The artwork positioned on a square pedestal in a high-traffic area of campus depicts Dole in a standing position with his hands close to his waist in a position reflecting a result of devastating injuries sustained in World War II. The new landmark outside Carnegie Hall was revealed to Dole, who was seated on a brisk September morning, and more than 250 people in attendance.
“Washburn is a great university. It really gave me a new life, a new goal, something to work for,” said Dole, who graduated in 1952 with bachelor’s and law degrees. “For my generation, which had won a war overseas but then had to create a better future back home, Washburn gave us that new start through education.”
Dole, 95, spoke to the audience for 10 minutes while reminiscing about his college days, friends, family and, of course, politics. He joked with the crowd, suggesting he didn’t deserve the recognition. He said his vision, hearing and walking skills had eroded, but as an emeritus politician, he stubbornly retained the ability to talk.
He took a serious look back to his years as the Senate’s Republican leader, and concluded the modern Senate had lost interest in collaboration.
“Today, it doesn’t seem to be working. When I was the leader, I had friends on the Democratic side and Republican side and we got things done. We worked together,” he said to applause.
He said he likely traveled back and forth to Kansas more than 1,000 times during 36 years in Congress. At one point during this journey back to Kansas, he choked up and briefly struggled for the right words. The crowd simply applauded through his silence. “Thanks,” he said.
“I’m a proud Kansan,” he said. “I love this state. I love the people in the state, whether they’re Republican, Democratic, independents. You serve the people. You don’t serve only members of your own party. We don’t have all the wisdom in our party and they don’t have all the wisdom in their party, but together we can work out a pretty good compromise.”
Washburn President Jerry Farley said the privately financed statue honored Dole’s career as a public servant and embodied what dedicated people could accomplish in life. Dole left Washburn to work as a county attorney, in the Kansas Legislature and in the U.S. House and U.S. Senate.
“His career was built on service to others, to the country and to the world,” Farley said.
Farley said many students on campus this year weren’t born until after Dole earned the 1996 presidential nomination, but this generation of students ought to be inspired by Dole’s military service in World War II, legislative work in Topeka and Washington, D.C., and dedication to civil society after leaving politics.

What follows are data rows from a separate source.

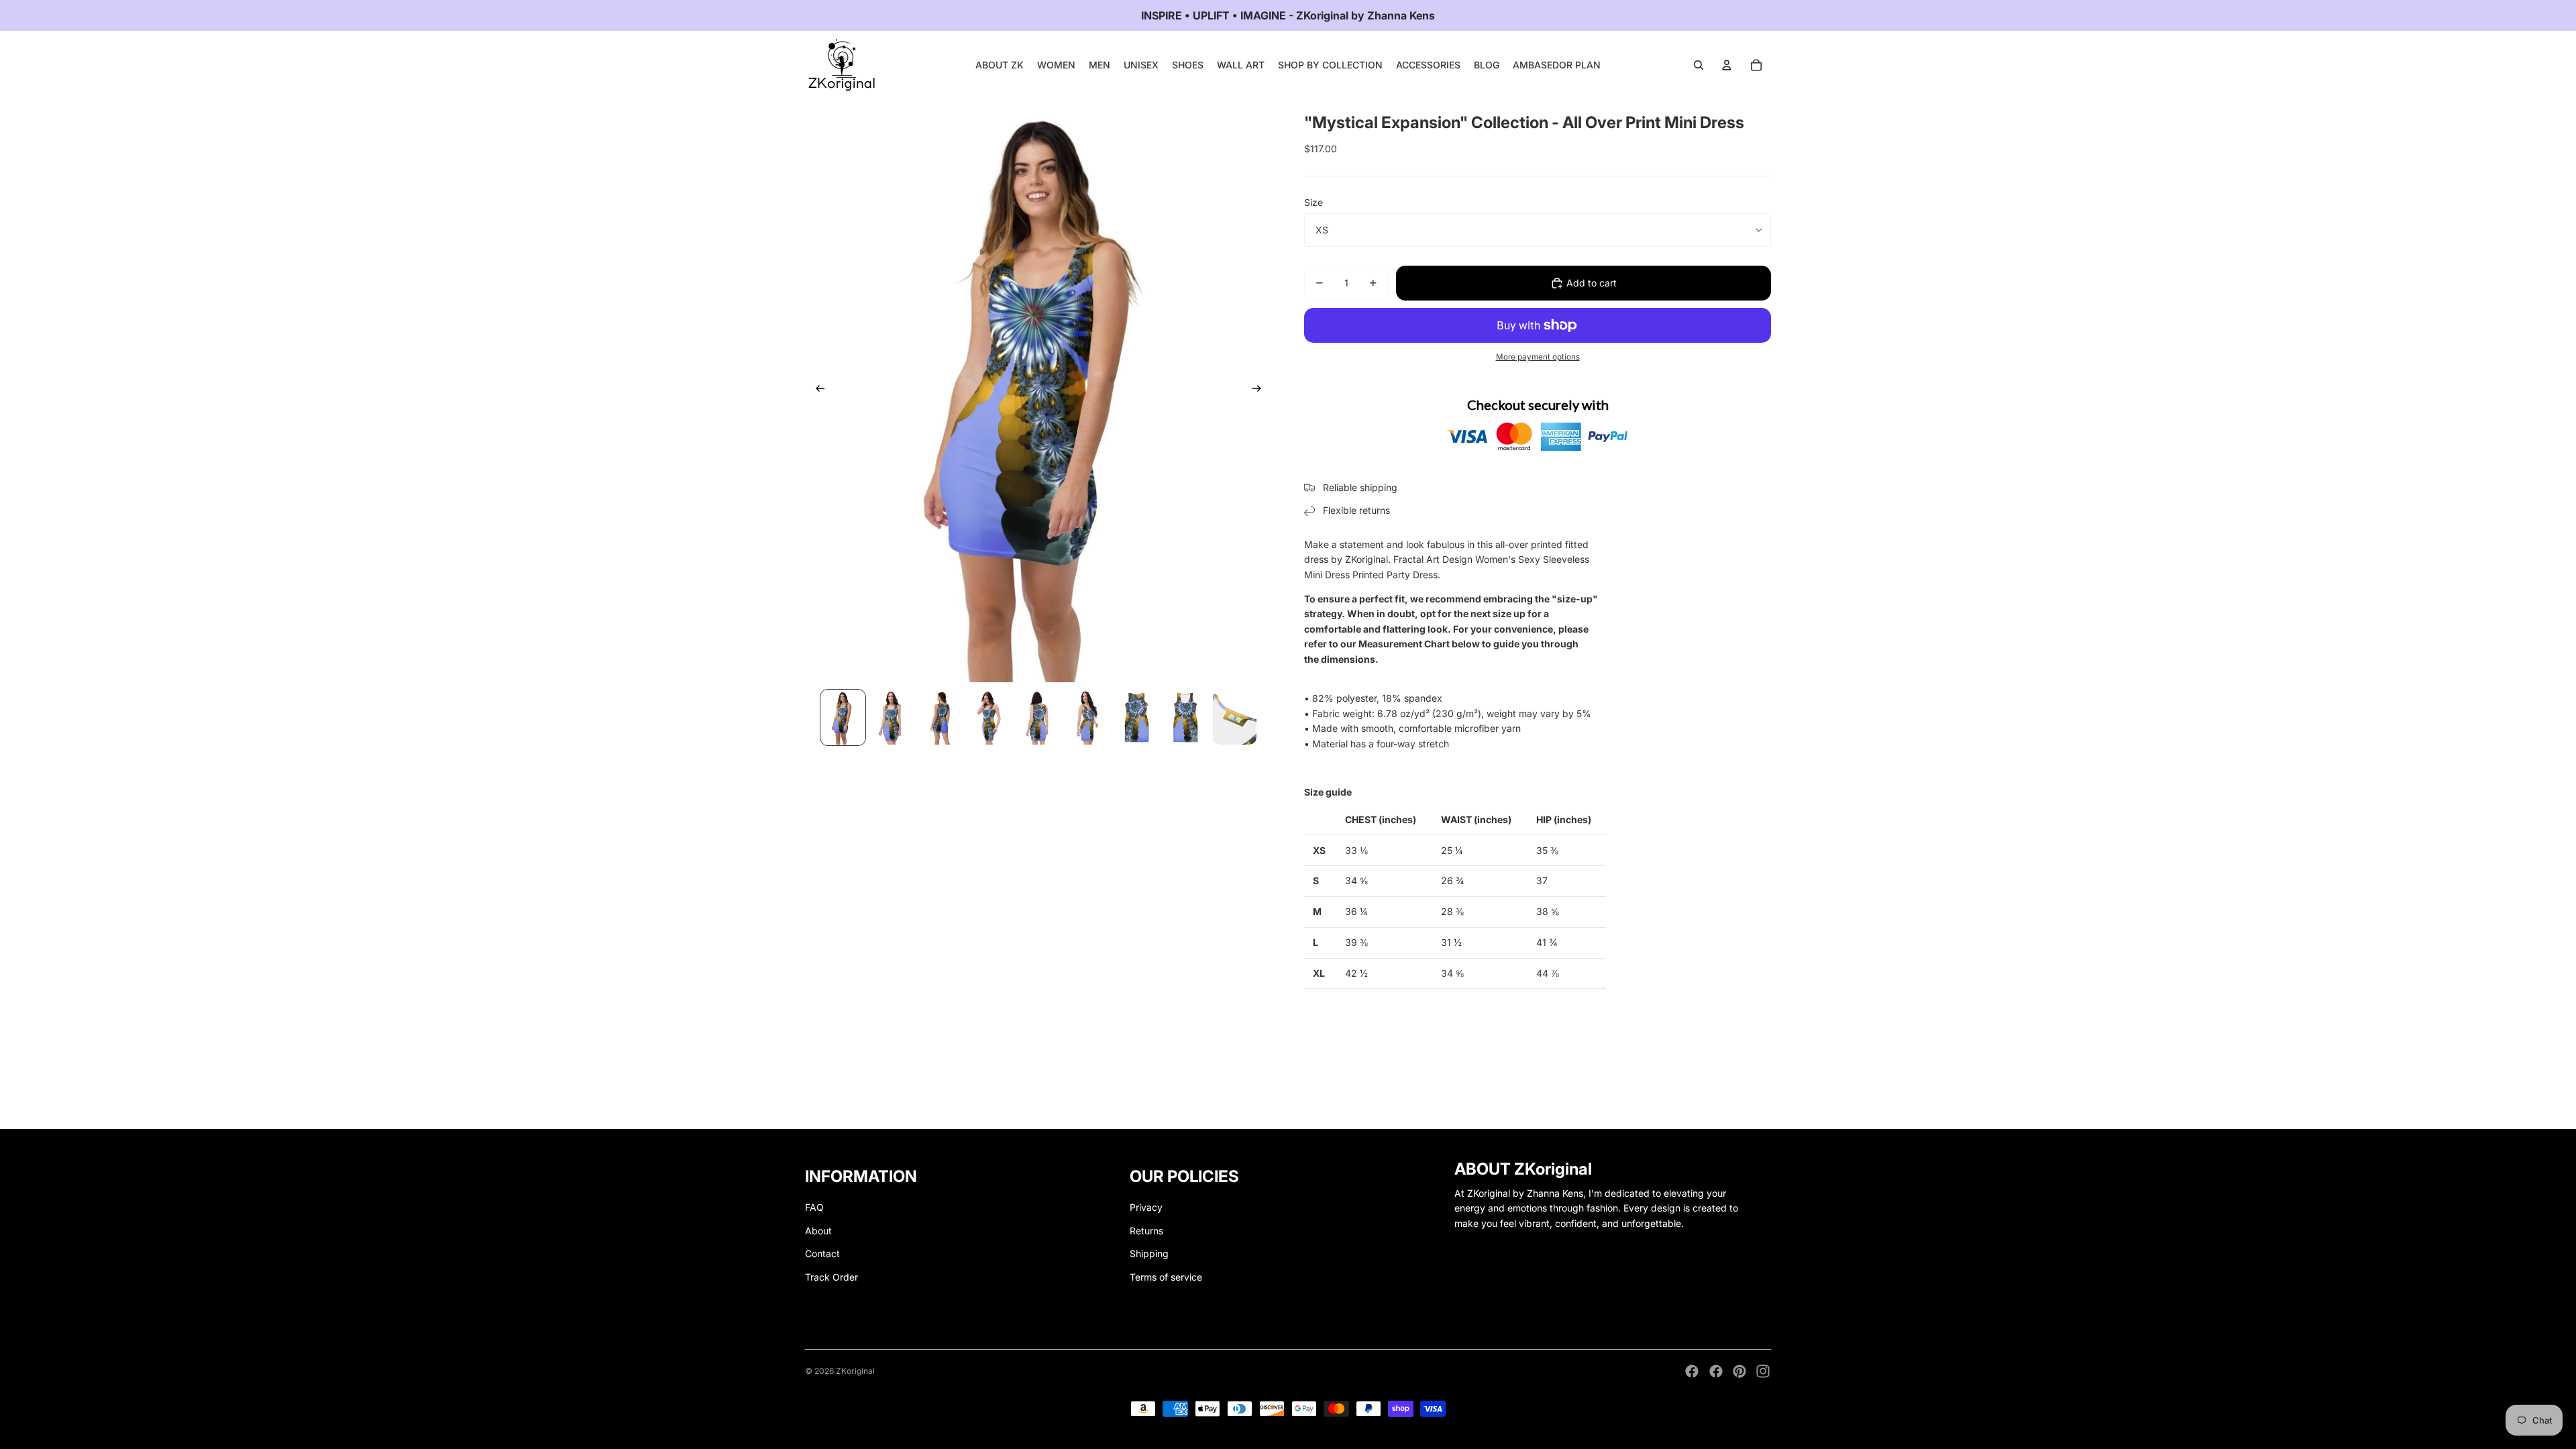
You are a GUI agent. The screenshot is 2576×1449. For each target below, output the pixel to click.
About (818, 1230)
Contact (822, 1253)
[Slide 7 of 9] (1137, 717)
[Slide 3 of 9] (941, 717)
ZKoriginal (855, 1371)
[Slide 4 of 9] (990, 717)
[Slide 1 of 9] (843, 717)
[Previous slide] (816, 390)
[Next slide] (1261, 390)
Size (1313, 202)
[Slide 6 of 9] (1088, 717)
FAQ (814, 1207)
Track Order (831, 1277)
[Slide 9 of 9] (1234, 717)
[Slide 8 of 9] (1186, 717)
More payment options (1538, 357)
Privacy (1146, 1207)
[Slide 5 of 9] (1039, 717)
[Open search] (1698, 65)
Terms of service (1166, 1277)
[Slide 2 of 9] (892, 717)
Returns (1146, 1230)
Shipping (1149, 1253)
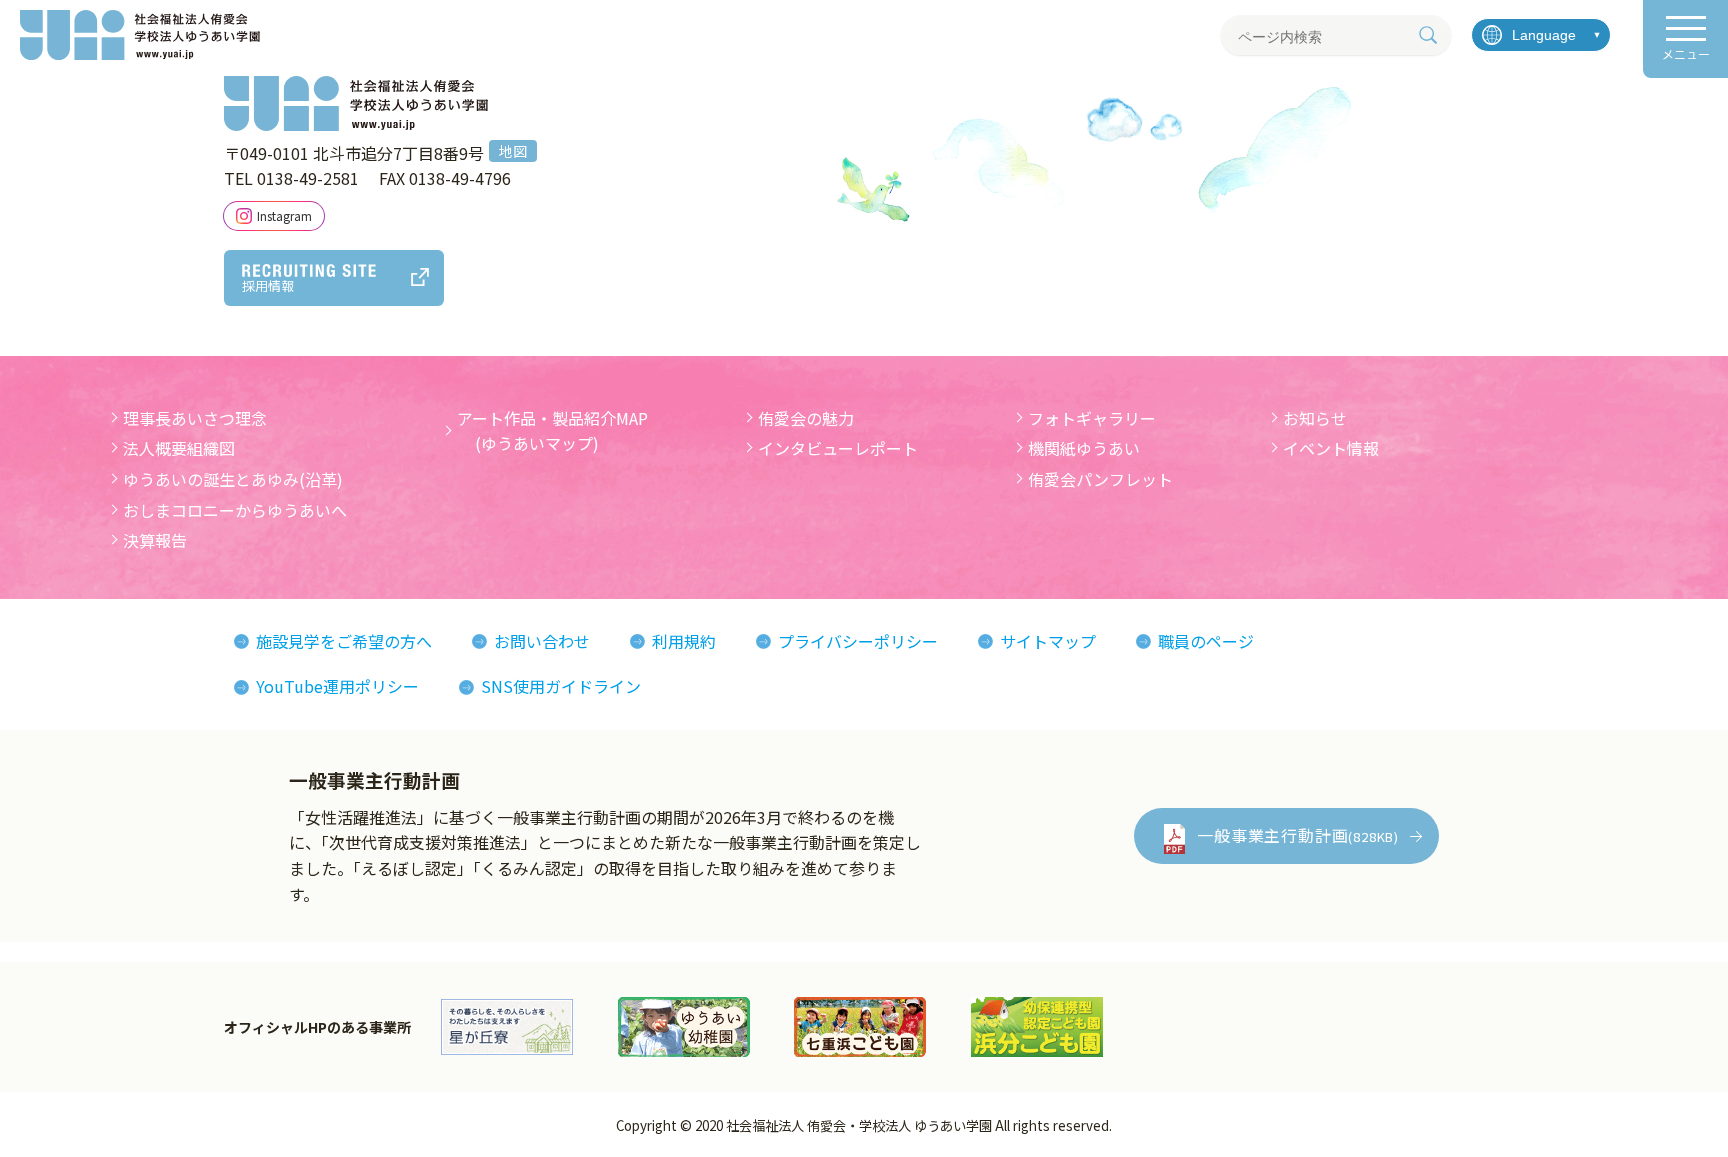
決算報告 (155, 540)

Dedication of the statute was attended by two other former U.S. senators -- Nancy Kassebaum Baker, a Kansan who served with Dole, and Elizabeth Dole, the honoree’s wife and one-time North Carolina senator. The artwork was a gift from John Pinegar and the family of Doug and Kathleen Smith. The artist is John Lajba, of Omaha, Neb.
Steve Morris, former president of the Kansas Senate, said before the ceremony he recalled that when he was a young teenager, Dole visited his Stevens County home several times during a campaign for the U.S. House.
“He’s an icon,” Morris said. “He certainly had a major impact on me when I was growing up. When I first ran for the Kansas Senate, he did radio ads for me.”
Burdett Loomis, a retired University of Kansas political science professor, said Dole proved he was skilled in the art of making bipartisan deals to move legislation through Congress. The ability to reach across the partisan divide stands as Dole’s greatest legacy, Loomis said.
“At the same time, Dole has always been a fierce partisan,” Loomis said. “Those two elements of his political personality coexisted over the course of his career.”